Feeling confused, we often rush to fill the void with the first answer, any answer. This makes Ego feels better. Having a plan also softens the effects of our not being able to live up to the models to which we are attached. When we are confused, we approach life through illusions and Ego, and not from the stance of our higher Self. We suffer.
This happened to me when I was working on my master’s degree. I had finished all of the coursework and had only the thesis to write. The assumption of my model was that there would be enough time and energy to complete this degree over seven years, even though I was a stay-at-home mom with two young children. Somehow I would get help, and my super woman presence would rise to the occasion. I felt like I had started this endeavor and I must complete it.

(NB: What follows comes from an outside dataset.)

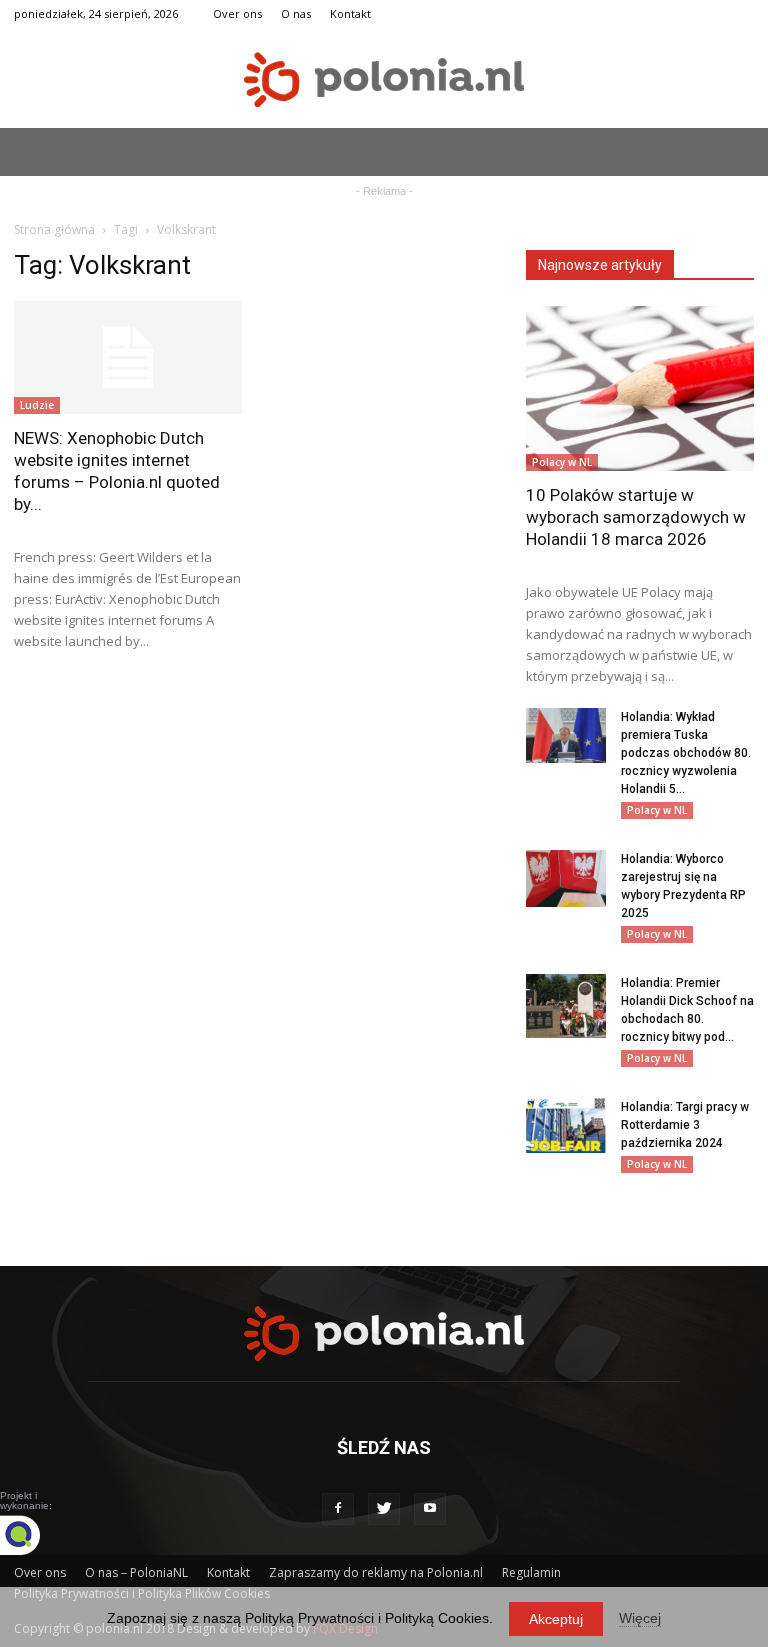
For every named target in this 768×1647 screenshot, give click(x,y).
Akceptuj (556, 1619)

Miraculously, I would get it done.
Although the program prerequisites remained the same over the years, my circumstances changed dramatically. Time ran out, and I did not finish my thesis. I felt like a failure. I let this feeling of failure seep into other areas of my life. It was hard to let it go, especially since I was inspired about the writing part of the program. Ten years later, I started another master’s program in leadership, but, by then I had a full-time job and four busy children. I thought this degree would be a sign of success because education held a premium value in my family of origin. Would it have given me a sense of accomplishment, happiness, or prestige? Maybe. Would it have made a difference to Source or changed who I am? No. Looking back, Ego was definitely alive.
When change happens, we want to scream, Wait just a minute! I’m still here. I have something to offer. I’m a good person and I didn’t ask for this to happen. Yikes! It’s beyond my control. Many of us feel that we’re not going down without a fight! We take control. Hiring a personal trainer and beginning a workout program; getting a new wardrobe, a new hairstyle, or taking a class; or traveling and expanding our knowledge become our go-to events. We resist, desperately trying to hang on and looking in every direction for help, bar one.
Inward?! We stare in disbelief. After rescuing our jaws from the floor and eating humble pie, we sheepishly focus on the realization that we, too, are impermanent. This is a rite of passage that everyone will experience sooner or later. The universe is not trying to sabotage our lives. We need to look within. Acceptance has not part of our vocabulary.
All of the “knowing” and models up to this point have not given our lives the level of love, meaning, or peace of mind that we have longed for. All that happens is that we end up grasping for other external satisfactions. If only we could stay in the present moment and gratefully accept who we are and what we have. And stop there. Contentment would surround us. Instead of a “Hail Mary” effort with our fingers crossed, our expanded heart and mind would experience triumph. Now is the time to practice acceptance see through illusions.
Inwardly speaking: What are some of the models, the “should’s,” “must’s,” “have to’s” that keep Ego in control of your life? What does the true you wish to be? Can you let go of just one model to open more space to be your authentic Self?